Availity is a healthcare technology company that delivers revenue cycle and related business solutions for healthcare professionals. As a Platform Engineer IV, you will lead observability practices and ensure the health and stability of critical infrastructure systems that support U.S. healthcare services.
Responsibilities:
- Own and evolve our observability practices at enterprise scale
- Lead the tooling and support for observability and logging services (New Relic, Splunk, Cribl, OpenTelemetry) with reliability as your north star
- Oversee the delivery of automated deployment solutions for observability tools and governance that ensures observability coverage for mission-critical internal platforms in our AWS private cloud
- Guide and mentor engineers while setting the bar for operational excellence
- Provide technical leadership for the infrastructure engineering and operations team focused on observability services
- Owning and advancing the observability practices implemented across all enterprise technology groups
- Managing observability and logging platforms including:
- Splunk (EKS + on-prem components, forwarders, deployment server)
- Cribl operational pipelines (EKS-based)
- New Relic SaaS integrations and Prometheus data ingestion
- OpenTelemetry & KubeLogging/Banzai Operator for distributed tracing and logging pipelines
- Prometheus/Grafana migrations from on-prem OCP to AWS for metrics scraping and synthetic monitoring
- Overseeing observability deployment solutions for platforms hosted in AWS
- Driving infrastructure-as-code practices (Terraform, Helm, Ansible) for repeatable deployments and environment consistency
- Collaborating with engineering, middleware, and product teams to define clear ownership, reduce friction, and ensure platform services enable—not block—delivery
- Ensuring upgrades, patching, and platform updates are proactively planned and executed without business disruption
- Setting reliability targets and defining operational metrics (availability, latency, error budgets) in line with SRE methodologies
Requirements:
- Bachelor's degree in computer science or related field, or equivalent work experience
- 7-10 years of relevant technical and business experience in IT systems delivery, operations, and support (preferably in healthcare or high-transaction environments)
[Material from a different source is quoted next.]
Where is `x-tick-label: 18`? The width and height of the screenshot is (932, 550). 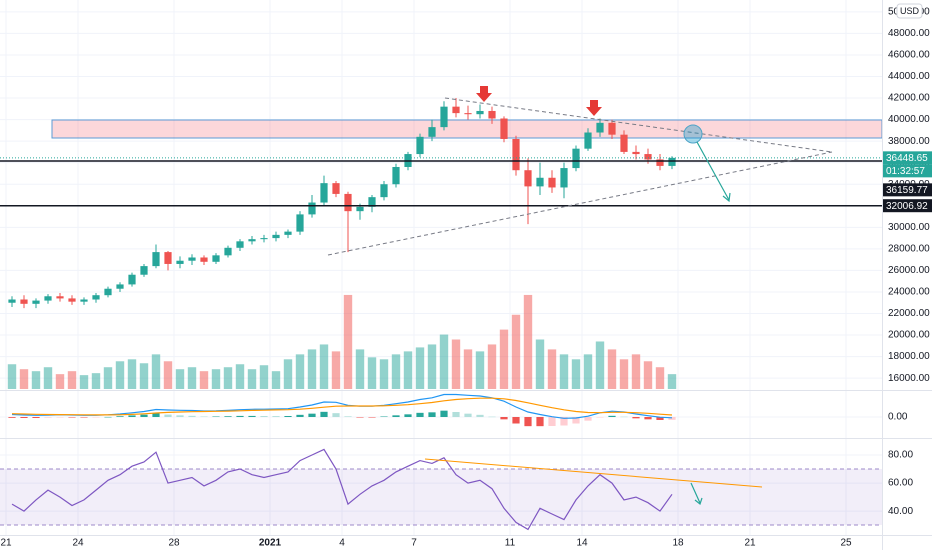
x-tick-label: 18 is located at coordinates (678, 544).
- 3+ years of experience leading technical engineering efforts involving implementation and management of IT systems
- Hands-on expertise with leading observability practices and architecture across enterprise and at scale
- Managing observability platforms and monitoring tools: Splunk, Cribl, Prometheus/Grafana, OpenTelemetry, New Relic
- Terraform, Helm, and AWS services (VPC, IAM, EC2, EKS, Istio)
- Experience bridging infrastructure and development teams, ensuring alignment of roadmaps and goals
- Strong leadership skills with the ability to motivate and guide technical teams
- Excellent communication skills, with the ability to explain complex technical concepts to both technical and non-technical stakeholders
- SaaS experience supporting large-scale, mission-critical systems
- Familiarity with IaC application deployment pipelines for packaged software (commercial and open source) and re-platforming to cloud-native environments
- Knowledge of service mesh concepts (Istio, Linkerd, etc.)
- Background in metrics-driven reliability engineering (SLOs, SLIs, error budgets)
- Experience with scripting/programming (JavaScript for Cribl, Python, etc.)